### Excerpted text
========
In the current climate, this is actually a good thing. I’m sure lot of people showing an interest in /e/ are doing so because we’re sick of the global dominance of these huge US data slurping mega-corporations –all the more so with the recent transparently protectionist campaign to destroy HuaWei– and we’re looking for an alternative that’s not based in the US and so not beholden to the wishes of the US government.

I read about /e/ on a tech news site as an alternative open source phone OS, not based in the US and I arrived on your site. The first thing I saw was icons for major European languages and I thought “Aha! This looks promising”.

Then I started to read and it’s the usual Silicon Valley Americanised English everywhere [ /e/ is even said to be ideal for “Moms” ] and I can’t help but just think “Meh! –Just another American project which talks freedom and privacy but will cave in when the Whitehouse snaps its fingers”

As you say, the majority of your project team are non-English speakers. So the subtleties of the distinction between US and UK/EU English are probably lost on you. But to a native English speaker, the /e/ website reads as an American website. Which I’d suggest is not the ideal way to reassure people that their privacy is in safe hands, or that the project is independent of government interference.


Hummm that sounds interesting for me :slight_smile:
Even if it’s a global project, to be more european could be nice :slight_smile:

Problem is, we (not native) are not getting any difference between both.
Only english native speakers can :relaxed:


Definitely, not what /e/ wants to be!!! This is exactly what we’re trying to avoid!!

Thanks all for the comments. All points are noted. Since we are moving into politics which is not in scope of this site. Closing the topic.
========
### Data extract
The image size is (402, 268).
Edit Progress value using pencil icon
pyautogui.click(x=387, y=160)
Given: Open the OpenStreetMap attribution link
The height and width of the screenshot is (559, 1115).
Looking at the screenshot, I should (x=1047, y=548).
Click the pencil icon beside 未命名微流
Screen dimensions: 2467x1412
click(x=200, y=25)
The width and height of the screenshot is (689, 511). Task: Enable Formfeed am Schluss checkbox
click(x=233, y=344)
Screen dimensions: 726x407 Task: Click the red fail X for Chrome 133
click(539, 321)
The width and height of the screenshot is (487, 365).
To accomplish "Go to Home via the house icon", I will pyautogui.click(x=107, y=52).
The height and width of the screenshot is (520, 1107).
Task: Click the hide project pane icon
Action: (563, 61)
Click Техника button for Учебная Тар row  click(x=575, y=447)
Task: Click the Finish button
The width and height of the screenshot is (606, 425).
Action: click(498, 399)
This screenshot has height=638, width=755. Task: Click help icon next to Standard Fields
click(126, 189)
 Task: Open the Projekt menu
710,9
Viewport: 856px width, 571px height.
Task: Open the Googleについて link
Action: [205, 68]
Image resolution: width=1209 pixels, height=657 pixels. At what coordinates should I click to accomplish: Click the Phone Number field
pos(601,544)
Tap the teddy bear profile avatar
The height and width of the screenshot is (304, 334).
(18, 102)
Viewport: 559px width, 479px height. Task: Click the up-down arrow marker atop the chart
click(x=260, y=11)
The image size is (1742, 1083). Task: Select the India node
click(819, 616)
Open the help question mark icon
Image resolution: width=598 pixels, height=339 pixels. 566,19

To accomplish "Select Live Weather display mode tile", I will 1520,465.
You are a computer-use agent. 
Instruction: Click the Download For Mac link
========
### Tasks and exercises
A. Check each statement against the thread about the /e/ website's English, answering yes or no and quoting the deciding words: (i) the writer first learned of /e/ from a tech news site; (ii) most of the project team are non-English speakers; (iii) the topic is left open for further discussion.
B. Reproduce the rows verbatim, starting at the first row and ending at the row that contains "click(x=233, y=344)".

### Completed exercise
A.
(i) Yes: "I read about /e/ on a tech news site as an alternative open source phone OS"
(ii) Yes: "the majority of your project team are non-English speakers"
(iii) No: "Closing the topic."

B.
The image size is (402, 268).
Edit Progress value using pencil icon
pyautogui.click(x=387, y=160)
Given: Open the OpenStreetMap attribution link
The height and width of the screenshot is (559, 1115).
Looking at the screenshot, I should (x=1047, y=548).
Click the pencil icon beside 未命名微流
Screen dimensions: 2467x1412
click(x=200, y=25)
The width and height of the screenshot is (689, 511). Task: Enable Formfeed am Schluss checkbox
click(x=233, y=344)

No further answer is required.